Reproduce the opening lines of the records exactly, up to and including the line in which "see more (147, 950)" occurs.

══ Given data ══

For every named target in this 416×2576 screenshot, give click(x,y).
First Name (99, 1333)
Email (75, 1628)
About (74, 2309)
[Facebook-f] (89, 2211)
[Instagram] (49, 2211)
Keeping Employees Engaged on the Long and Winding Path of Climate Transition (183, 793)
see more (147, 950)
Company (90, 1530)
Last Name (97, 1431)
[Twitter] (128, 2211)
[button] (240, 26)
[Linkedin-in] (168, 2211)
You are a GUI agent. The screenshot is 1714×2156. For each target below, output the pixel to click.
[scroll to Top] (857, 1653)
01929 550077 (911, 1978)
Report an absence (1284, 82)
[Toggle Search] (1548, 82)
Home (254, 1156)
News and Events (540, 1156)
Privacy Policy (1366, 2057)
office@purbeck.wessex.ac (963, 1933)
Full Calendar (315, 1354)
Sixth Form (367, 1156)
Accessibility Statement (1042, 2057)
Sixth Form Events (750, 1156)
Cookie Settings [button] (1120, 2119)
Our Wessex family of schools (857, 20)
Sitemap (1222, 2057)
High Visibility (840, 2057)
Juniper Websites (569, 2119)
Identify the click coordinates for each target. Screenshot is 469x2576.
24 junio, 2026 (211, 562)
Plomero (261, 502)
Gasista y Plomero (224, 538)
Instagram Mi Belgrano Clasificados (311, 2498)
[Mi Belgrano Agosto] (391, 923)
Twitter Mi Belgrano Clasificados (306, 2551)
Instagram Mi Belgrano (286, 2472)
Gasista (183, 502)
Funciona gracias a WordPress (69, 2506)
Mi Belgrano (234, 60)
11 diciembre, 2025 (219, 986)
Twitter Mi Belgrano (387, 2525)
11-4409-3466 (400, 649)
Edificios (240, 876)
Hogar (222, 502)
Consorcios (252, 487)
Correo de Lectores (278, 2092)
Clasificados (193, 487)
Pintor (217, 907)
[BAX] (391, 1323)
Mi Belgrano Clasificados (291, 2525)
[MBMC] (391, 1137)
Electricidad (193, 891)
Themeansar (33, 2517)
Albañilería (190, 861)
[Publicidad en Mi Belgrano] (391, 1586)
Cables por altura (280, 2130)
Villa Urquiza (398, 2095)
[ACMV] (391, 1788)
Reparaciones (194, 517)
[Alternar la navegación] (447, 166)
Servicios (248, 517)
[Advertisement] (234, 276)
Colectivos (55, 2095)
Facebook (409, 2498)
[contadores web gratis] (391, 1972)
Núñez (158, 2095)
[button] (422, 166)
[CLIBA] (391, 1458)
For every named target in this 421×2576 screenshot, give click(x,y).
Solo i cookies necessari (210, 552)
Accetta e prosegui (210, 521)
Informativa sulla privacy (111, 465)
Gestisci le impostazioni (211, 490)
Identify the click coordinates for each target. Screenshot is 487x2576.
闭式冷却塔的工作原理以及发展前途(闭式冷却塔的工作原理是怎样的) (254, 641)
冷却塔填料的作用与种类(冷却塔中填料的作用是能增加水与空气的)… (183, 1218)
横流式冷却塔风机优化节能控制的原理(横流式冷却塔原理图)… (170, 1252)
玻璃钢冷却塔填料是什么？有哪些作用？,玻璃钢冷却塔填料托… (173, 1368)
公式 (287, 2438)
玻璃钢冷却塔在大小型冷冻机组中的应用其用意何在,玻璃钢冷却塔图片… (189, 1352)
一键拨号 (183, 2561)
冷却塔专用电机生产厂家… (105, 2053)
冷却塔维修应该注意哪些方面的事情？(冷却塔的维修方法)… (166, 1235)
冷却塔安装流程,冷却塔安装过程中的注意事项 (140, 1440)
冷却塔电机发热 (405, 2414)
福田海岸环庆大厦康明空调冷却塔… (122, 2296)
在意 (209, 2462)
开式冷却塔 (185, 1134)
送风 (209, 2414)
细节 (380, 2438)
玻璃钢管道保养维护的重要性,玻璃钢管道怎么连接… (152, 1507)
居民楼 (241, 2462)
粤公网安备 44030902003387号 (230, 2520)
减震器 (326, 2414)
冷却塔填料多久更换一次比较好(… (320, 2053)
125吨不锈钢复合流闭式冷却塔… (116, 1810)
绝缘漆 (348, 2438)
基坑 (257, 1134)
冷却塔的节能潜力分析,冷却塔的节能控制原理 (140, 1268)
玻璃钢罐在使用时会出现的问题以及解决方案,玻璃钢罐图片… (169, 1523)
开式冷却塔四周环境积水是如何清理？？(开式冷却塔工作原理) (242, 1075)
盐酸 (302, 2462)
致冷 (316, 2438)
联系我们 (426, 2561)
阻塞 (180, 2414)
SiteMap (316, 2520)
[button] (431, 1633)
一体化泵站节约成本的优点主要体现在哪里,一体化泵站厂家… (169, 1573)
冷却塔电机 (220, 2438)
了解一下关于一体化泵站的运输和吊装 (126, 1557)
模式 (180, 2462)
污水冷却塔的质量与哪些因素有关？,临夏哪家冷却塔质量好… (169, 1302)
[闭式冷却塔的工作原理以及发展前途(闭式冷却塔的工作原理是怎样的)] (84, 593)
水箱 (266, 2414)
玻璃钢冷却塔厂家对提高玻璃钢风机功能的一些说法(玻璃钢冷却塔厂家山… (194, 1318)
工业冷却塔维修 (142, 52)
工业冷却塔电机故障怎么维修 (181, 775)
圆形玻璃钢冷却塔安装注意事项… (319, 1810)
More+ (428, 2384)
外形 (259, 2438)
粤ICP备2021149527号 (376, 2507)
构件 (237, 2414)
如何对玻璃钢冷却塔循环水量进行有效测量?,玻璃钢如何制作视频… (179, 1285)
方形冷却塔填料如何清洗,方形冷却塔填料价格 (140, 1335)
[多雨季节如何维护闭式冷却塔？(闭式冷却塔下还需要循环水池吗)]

═══

Output of the task:
For every named target in this 416×2576 screenshot, give click(x,y).
First Name (99, 1333)
Email (75, 1628)
About (74, 2309)
[Facebook-f] (89, 2211)
[Instagram] (49, 2211)
Keeping Employees Engaged on the Long and Winding Path of Climate Transition (183, 793)
see more (147, 950)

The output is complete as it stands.